:: Your assignment ::
In the recommender-system excerpt, what is the decentralized method devised to protect users' sensitive information called?

:: Source text ::
--- START ---

CF aims to model user preference based on user feedback, which generally has two categories: explicit feedback and implicit feedback [
11]. Explicit feedback is often the form of numeric ratings given by users to express the extent to which they like the items. It could measure user preference in a direct and granular way, but some users are reluctant to have such extra operations [
12]. In contrast, implicit feedback is easier to be collected. It includes users’ behaviors that indirectly reflect their opinion (e.g., browse history, clicking record). However, compared with explicit feedback, it has lower accuracy and granularity. For example, a woman buys a skirt online and finds out she dislikes it after wearing it. Through the above analysis, it is clear that these two forms of feedback are complementary to each other since explicit feedback is higher in quality while implicit feedback is higher in quantity. As far as we know, few CF models are based both on explicit and implicit feedback. Thus, in this study we devise a matrix co-factorization model to cope with the heterogeneity between these two forms of feedback.
Our contributions. In this study, we first explore a probabilistic model specifically suitable for handling both explicit and implicit feedback and then devise a decentralized method called DPMF to protect users’ sensitive information. To the best of our knowledge, this is the first privacy-preserving framework for recommendation with both explicit and implicit feedback. The main contributions are listed as follows.
We devise a novel probabilistic matrix factorization method for recommender systems. It uses both explicit and implicit feedback simultaneously to model user preferences and item characteristics, which is practical and interpretable in rating prediction and item recommendation.
We propose a novel decomposing strategy to decompose the shared information among users into two parts, and only share the non-private part. In this way, the model not only gains a guarantee of convergence by exchanging the public information, but also maintains user privacy as the private information is kept locally by users.

--- END ---

:: Record extracts ::
--- START ---

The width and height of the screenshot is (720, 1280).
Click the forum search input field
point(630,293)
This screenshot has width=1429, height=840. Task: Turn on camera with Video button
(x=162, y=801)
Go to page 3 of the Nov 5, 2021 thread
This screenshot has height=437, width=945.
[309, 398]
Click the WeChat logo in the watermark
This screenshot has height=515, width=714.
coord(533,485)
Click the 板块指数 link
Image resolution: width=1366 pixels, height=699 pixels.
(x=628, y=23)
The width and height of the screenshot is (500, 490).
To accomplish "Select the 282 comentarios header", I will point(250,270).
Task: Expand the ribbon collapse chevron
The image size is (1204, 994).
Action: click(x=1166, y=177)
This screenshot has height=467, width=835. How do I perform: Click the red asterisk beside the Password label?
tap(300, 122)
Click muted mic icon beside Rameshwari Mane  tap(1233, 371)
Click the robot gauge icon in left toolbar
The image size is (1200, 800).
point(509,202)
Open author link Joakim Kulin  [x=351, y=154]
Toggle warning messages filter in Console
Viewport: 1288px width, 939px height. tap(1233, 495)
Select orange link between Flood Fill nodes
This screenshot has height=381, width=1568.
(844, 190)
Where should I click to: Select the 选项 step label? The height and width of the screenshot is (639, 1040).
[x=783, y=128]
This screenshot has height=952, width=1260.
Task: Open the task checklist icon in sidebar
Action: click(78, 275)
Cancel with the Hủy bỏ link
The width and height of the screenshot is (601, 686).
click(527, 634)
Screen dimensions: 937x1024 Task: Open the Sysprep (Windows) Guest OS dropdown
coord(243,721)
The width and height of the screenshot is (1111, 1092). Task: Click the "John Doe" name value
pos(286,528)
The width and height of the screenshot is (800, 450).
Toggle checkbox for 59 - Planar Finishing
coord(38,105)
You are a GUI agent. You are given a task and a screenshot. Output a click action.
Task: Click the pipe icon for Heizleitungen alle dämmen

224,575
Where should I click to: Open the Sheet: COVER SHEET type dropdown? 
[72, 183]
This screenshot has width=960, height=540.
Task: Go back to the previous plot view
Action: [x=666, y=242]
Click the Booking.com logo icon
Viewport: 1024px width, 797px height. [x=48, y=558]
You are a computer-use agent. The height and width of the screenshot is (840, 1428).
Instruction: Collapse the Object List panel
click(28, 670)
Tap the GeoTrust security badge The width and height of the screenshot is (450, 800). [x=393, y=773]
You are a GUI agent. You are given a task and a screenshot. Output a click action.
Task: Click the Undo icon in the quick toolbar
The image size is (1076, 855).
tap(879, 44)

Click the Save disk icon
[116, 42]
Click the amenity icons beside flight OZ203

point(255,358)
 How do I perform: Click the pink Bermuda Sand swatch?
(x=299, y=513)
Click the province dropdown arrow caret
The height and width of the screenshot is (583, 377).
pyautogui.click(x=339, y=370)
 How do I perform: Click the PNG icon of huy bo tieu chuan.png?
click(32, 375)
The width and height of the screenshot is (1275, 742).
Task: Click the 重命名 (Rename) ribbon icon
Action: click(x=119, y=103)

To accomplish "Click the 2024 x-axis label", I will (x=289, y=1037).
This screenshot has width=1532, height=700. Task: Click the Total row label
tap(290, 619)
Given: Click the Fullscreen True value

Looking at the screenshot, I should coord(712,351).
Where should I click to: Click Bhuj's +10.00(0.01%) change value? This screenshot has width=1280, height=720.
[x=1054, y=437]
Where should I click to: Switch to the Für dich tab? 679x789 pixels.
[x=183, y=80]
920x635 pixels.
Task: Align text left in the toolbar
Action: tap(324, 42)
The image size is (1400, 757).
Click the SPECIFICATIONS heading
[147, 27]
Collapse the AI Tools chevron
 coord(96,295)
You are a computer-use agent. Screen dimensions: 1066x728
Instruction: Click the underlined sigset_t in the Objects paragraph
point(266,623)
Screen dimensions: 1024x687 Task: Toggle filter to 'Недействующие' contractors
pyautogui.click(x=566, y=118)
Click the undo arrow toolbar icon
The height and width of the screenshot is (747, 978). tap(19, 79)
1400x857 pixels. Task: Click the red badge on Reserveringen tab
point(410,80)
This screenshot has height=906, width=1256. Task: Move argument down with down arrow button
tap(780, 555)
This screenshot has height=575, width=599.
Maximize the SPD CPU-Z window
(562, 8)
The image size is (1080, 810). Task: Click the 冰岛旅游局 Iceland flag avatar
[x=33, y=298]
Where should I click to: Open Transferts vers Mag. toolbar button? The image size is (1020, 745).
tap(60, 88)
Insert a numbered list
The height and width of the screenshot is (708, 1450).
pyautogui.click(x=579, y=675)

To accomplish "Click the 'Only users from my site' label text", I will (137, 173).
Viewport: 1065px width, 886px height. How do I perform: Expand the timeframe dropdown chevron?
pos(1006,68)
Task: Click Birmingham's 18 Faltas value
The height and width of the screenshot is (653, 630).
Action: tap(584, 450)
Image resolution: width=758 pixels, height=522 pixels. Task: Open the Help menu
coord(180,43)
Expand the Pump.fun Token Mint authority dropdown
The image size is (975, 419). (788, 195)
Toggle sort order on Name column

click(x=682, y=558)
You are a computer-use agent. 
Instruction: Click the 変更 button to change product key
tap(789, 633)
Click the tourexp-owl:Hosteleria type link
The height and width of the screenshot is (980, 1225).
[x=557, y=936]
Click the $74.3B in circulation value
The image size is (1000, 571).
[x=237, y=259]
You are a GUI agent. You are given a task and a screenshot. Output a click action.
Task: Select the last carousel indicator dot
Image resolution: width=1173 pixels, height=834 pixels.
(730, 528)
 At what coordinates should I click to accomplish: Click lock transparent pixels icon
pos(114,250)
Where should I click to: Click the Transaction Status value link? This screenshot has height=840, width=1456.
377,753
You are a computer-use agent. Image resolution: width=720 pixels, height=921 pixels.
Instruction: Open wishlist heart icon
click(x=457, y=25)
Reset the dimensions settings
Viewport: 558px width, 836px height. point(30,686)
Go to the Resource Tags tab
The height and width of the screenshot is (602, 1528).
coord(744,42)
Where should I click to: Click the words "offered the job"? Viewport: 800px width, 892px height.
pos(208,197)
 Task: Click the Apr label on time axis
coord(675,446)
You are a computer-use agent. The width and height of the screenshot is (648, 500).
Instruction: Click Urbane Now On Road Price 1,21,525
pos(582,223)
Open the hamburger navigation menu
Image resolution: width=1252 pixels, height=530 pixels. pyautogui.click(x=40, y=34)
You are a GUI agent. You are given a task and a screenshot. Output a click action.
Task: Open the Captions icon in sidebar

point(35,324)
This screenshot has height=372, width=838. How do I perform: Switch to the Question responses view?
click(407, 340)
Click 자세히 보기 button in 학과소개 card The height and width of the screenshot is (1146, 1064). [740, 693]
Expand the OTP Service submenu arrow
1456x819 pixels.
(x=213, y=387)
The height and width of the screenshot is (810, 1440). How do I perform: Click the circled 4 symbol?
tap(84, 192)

--- END ---

:: Exercise output ::
DPMF